Supporters see the proposal as a significant and necessary step in a city where heating, cooling, and powering buildings accounts for nearly 70% of carbon dioxide and other heat-trapping gas emissions.

Although the stoves and furnaces would use electricity generated in part by the combustion of natural gas and other fossil fuels, supporters say the change would help build momentum ahead of a statewide requirement to use 70% renewable energy by 2030, up from about 30% now.

“We can’t keep expanding gas if we want to meet the state’s climate goals,” said Alex Beauchamp of the environmental group Food & Water Watch.

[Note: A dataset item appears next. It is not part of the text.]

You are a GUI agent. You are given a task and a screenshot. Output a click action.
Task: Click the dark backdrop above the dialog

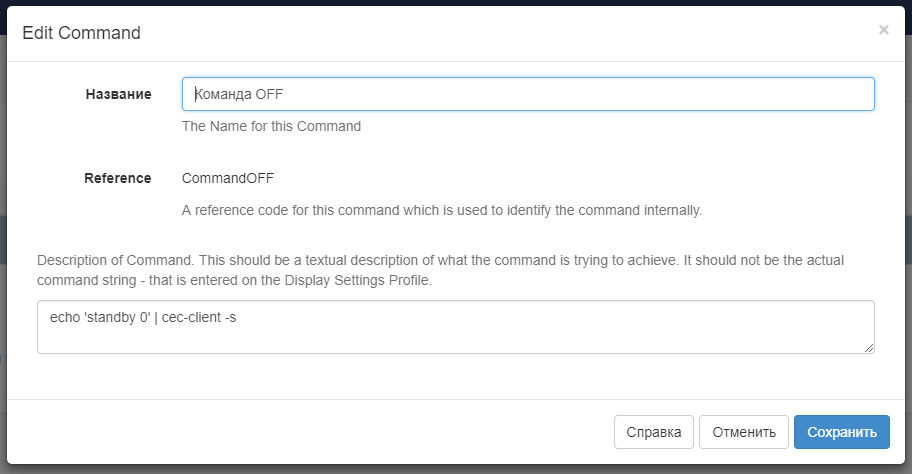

“This is a huge, huge step forward,” he said, describing the legislation as a “true game-changer on the national scene.”

Proponents also claim to be fighting air pollution, particularly on behalf of minority communities. Researchers discovered that non-white people in the United States are exposed to more air pollution than whites.

“We must take steps toward climate justice — which is inextricably linked to racial justice,” said Council sponsor Alicka Ampry-Samuel in September, and the gas legislation “provides an actionable and meaningful answer.” The Democrat represents an overwhelmingly Black Brooklyn district.

Several dozen other cities, including San Francisco and Seattle, have moved to eliminate gas hookups for heat, hot water, and sometimes cooking in new buildings.

At the same time, states such as Arizona, Oklahoma, and Texas have prohibited cities from doing so, arguing that consumers should be able to choose their energy sources. In Texas, the effort began before, but gained traction after, a February storm caused massive power outages, leaving many homes without electricity, heat, or drinkable water for days.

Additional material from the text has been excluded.